Fabiana Filippi Highline collection, designed by Edward Buchanan
As one of the busiest men in fashion, Buchanan wasn’t looking to add to his plate. Between heading up his own brand, Sansovino 6, being in-house consultant for luxury fashion houses Off-White and Agnona (among others), and recently taking on the mantle of Perfect magazine’s Milan fashion director, he still finds time to be the head tutor of the Academy of Costume and Fashion’s MA in Creative Knitwear Design. But a trip to the ‘frankly amazing’ Fabiana Filippi factory in Umbria, and encountering a company willing to challenge its more commercial DNA, sealed the deal.
Widely renowned for his prowess with knitwear and for engineering clothes that create abstract forms from natural fibres (which saw him become Bottega Veneta’s first design director in 1995), Ohio-born Buchanan looked to New York’s 2009 landmark the High Line for inspiration for the 40-piece collection. More specifically, the work of Dutch landscape designer Piet Oudouf, who masterminded its biodiverse environment.
‘The High Line is this paradise of vegetation and cement and metal – and those contrasting things are very New York for me,’ says Buchanan. ‘It’s the only place I’ve lived where I’m still nostalgic for it.
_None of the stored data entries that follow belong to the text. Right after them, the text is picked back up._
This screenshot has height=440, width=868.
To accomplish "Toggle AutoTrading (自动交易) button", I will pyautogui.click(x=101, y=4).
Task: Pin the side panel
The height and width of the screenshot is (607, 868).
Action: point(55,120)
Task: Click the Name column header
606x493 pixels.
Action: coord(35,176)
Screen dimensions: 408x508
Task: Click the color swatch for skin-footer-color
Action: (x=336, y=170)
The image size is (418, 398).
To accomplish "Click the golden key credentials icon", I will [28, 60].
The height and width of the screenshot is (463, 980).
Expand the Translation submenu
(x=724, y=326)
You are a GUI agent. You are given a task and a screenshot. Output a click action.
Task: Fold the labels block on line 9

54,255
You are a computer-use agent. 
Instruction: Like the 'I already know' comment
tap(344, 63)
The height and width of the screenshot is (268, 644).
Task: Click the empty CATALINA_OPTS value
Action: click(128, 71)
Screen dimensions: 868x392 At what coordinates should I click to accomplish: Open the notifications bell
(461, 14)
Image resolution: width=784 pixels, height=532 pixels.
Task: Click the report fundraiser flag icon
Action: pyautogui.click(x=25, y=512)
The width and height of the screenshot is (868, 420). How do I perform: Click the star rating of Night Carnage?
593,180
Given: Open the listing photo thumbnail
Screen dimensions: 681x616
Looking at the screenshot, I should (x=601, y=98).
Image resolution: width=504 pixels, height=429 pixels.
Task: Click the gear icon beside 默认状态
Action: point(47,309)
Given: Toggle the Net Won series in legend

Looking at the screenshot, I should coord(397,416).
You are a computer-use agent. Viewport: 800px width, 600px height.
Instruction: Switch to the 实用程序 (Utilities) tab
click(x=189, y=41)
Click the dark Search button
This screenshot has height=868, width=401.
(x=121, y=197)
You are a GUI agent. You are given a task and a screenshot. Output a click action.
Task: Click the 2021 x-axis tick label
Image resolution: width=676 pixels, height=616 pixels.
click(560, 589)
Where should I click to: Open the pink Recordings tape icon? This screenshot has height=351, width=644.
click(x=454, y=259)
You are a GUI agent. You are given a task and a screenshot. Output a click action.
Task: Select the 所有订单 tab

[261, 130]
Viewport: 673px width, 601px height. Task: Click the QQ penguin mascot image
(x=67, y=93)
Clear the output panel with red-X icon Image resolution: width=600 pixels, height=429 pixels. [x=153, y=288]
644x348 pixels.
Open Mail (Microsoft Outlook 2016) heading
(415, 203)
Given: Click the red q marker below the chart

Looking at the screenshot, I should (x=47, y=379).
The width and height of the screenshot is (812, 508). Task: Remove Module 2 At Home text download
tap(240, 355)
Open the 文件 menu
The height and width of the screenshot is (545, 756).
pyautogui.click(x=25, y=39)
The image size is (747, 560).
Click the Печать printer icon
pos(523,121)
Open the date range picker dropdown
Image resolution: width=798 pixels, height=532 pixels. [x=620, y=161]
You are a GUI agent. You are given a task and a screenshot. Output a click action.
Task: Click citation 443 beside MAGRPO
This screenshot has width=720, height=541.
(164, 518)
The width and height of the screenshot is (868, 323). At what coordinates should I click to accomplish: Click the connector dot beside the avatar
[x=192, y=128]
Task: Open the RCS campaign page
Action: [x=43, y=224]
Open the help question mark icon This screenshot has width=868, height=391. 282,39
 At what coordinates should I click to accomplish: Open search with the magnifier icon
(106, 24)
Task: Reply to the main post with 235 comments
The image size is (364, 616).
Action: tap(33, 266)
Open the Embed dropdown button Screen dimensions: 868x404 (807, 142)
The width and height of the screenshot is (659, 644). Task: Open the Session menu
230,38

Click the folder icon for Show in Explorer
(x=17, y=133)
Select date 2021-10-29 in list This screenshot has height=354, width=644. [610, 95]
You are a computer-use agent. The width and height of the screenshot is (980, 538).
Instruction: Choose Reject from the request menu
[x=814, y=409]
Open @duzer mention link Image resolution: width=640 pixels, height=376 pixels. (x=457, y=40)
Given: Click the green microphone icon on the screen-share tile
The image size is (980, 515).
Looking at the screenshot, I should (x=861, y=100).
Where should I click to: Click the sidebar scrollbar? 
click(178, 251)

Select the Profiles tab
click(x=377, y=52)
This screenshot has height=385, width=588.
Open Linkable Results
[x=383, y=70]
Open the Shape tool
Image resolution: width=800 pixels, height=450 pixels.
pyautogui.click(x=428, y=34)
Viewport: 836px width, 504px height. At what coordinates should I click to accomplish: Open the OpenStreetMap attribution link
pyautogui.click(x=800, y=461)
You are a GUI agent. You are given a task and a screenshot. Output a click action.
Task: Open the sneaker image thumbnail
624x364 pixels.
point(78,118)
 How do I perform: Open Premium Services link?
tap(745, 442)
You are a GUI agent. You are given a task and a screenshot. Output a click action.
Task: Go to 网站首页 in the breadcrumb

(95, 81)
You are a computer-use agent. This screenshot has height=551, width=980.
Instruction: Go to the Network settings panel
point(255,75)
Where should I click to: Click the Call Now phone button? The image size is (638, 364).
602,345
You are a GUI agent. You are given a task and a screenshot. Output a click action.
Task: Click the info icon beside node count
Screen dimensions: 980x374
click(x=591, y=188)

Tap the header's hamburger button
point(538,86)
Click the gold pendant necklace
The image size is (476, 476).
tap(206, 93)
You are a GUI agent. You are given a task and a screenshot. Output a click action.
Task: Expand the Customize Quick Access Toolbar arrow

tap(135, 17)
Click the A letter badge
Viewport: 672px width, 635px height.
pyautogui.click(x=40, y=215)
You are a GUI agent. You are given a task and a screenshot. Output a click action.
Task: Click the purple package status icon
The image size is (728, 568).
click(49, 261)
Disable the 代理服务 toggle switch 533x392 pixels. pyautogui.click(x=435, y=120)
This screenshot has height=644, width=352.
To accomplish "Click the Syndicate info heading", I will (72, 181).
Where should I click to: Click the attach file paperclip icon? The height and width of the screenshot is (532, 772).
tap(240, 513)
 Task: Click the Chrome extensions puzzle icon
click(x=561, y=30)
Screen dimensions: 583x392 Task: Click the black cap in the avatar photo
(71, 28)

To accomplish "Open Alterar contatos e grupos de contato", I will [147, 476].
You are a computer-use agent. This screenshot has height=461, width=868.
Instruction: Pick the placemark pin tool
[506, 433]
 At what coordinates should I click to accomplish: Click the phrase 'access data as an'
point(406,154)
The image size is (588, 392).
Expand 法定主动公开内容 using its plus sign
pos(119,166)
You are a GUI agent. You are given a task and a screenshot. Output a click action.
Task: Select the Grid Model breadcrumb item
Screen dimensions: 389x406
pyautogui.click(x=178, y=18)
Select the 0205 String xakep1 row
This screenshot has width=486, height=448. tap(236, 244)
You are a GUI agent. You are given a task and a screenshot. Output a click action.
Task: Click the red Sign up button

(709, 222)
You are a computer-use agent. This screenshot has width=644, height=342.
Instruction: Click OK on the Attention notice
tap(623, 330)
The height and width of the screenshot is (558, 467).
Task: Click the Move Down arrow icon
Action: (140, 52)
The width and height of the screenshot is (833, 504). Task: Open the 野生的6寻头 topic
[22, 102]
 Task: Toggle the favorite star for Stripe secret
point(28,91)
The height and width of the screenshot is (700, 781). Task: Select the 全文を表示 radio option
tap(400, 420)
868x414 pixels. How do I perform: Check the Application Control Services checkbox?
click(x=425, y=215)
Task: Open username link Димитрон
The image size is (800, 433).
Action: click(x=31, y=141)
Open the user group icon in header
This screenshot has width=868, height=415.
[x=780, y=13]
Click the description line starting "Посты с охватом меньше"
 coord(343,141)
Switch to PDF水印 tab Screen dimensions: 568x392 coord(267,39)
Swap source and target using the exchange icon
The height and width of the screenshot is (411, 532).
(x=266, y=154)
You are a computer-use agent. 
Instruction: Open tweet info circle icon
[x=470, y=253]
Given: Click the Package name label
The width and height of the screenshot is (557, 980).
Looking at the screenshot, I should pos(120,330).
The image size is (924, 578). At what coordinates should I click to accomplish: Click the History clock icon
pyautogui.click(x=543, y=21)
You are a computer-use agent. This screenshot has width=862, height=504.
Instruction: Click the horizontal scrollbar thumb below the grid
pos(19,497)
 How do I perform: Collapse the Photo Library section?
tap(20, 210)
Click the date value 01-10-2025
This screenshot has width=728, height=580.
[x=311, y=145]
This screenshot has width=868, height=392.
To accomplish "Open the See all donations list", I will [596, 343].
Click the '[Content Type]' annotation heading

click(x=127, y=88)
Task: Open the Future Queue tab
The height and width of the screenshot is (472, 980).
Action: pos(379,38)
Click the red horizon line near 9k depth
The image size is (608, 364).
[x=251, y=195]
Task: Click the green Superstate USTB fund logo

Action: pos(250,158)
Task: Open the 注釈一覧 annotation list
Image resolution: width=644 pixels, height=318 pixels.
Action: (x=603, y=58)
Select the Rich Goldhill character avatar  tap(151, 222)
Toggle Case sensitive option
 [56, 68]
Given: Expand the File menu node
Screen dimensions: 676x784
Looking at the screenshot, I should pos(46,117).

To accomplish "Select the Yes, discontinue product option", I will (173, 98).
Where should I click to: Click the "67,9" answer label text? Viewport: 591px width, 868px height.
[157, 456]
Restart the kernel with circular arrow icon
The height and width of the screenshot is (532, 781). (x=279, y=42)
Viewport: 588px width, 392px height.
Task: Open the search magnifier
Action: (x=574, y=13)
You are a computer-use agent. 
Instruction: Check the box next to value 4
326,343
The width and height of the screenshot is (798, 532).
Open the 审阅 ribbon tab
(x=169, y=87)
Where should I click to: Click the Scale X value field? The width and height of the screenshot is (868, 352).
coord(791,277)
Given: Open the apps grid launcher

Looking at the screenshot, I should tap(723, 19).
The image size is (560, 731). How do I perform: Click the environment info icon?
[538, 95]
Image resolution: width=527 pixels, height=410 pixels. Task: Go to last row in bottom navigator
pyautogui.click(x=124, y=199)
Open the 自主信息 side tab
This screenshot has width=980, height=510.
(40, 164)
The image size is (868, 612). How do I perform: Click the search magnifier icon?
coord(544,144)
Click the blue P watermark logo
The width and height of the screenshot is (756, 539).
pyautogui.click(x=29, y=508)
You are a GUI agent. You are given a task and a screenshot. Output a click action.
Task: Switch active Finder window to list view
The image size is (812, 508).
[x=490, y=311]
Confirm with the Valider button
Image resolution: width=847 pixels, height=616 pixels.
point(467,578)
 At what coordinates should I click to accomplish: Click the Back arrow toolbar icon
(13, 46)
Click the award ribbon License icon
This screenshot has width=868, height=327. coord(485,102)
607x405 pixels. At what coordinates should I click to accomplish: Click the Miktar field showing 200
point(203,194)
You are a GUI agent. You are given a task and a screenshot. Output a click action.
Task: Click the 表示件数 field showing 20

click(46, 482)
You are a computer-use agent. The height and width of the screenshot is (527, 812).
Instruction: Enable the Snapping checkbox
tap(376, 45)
In New York, I always felt protected within the context of the city, but then at certain points you have these beautiful moments of nature like Central Park… I [liked] the idea of paralleling a collection with that context.’
His stimulus has resulted in clothes that find a symbiosis between a natural softness and structural strength. Cashmere-merino and mohair knitwear takes on structural proportions, complemented by two-tone denim and crisp cotton-poplin shorts, skirts and trousers that introduce a functional ease. Elsewhere, a neutral palette pops with modernity thanks to contrasting orange and olive inserts, and the use of the Vanisé double-faced knitting technique – which sees two different yarns combined to create a multidimensional surface appearance – evokes the changing effect of light on urban structures.
‘It bridges American sportswear with Italian [technique and] luxury,’ he explains of the 100 per cent Italian-made capsule, ‘and that’s the message I wanted to settle into’.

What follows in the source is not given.